TASK OBJECTIVE = Every entry below is to be copied word for word, with its pictures removed.

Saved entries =
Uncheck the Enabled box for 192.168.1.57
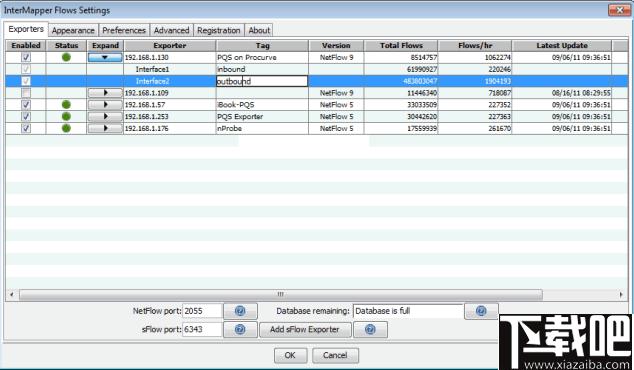634x370 pixels. [26, 105]
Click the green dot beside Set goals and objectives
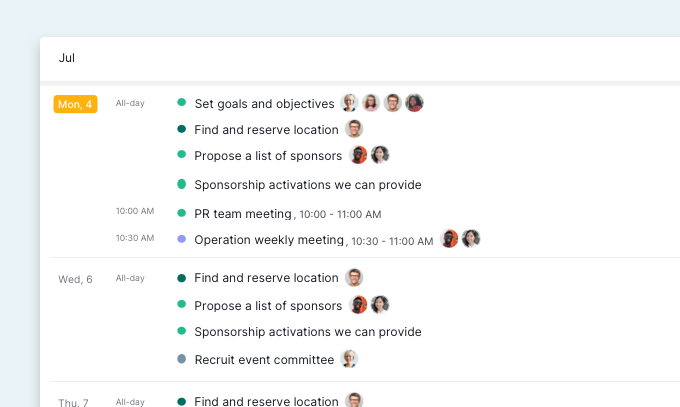Screen dimensions: 680x407 [x=181, y=102]
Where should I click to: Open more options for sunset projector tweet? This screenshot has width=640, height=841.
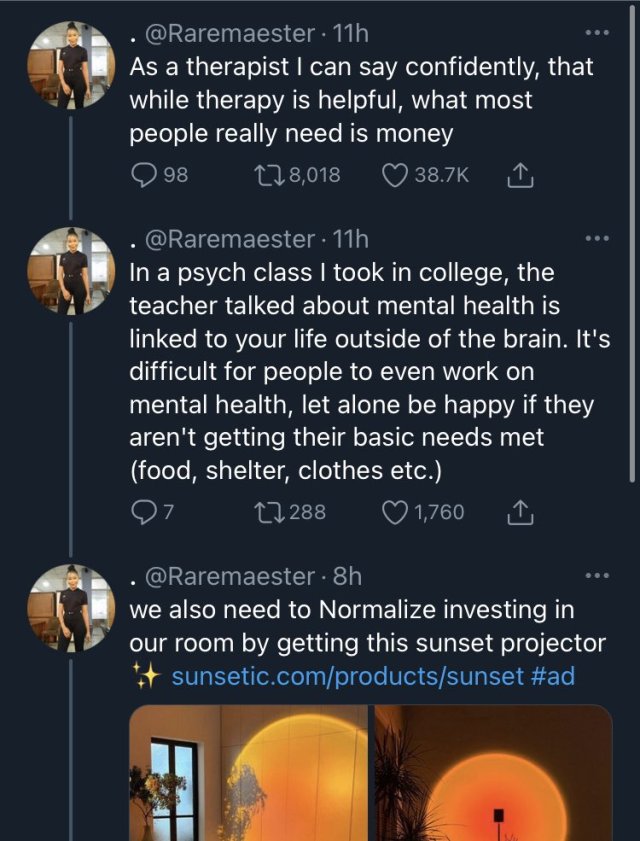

OUTPUT BELOW =
Uncheck the Enabled box for 192.168.1.57
634x370 pixels. [26, 105]
Click the green dot beside Set goals and objectives
Screen dimensions: 680x407 [x=181, y=102]
Where should I click to: Open more options for sunset projector tweet? This screenshot has width=640, height=841.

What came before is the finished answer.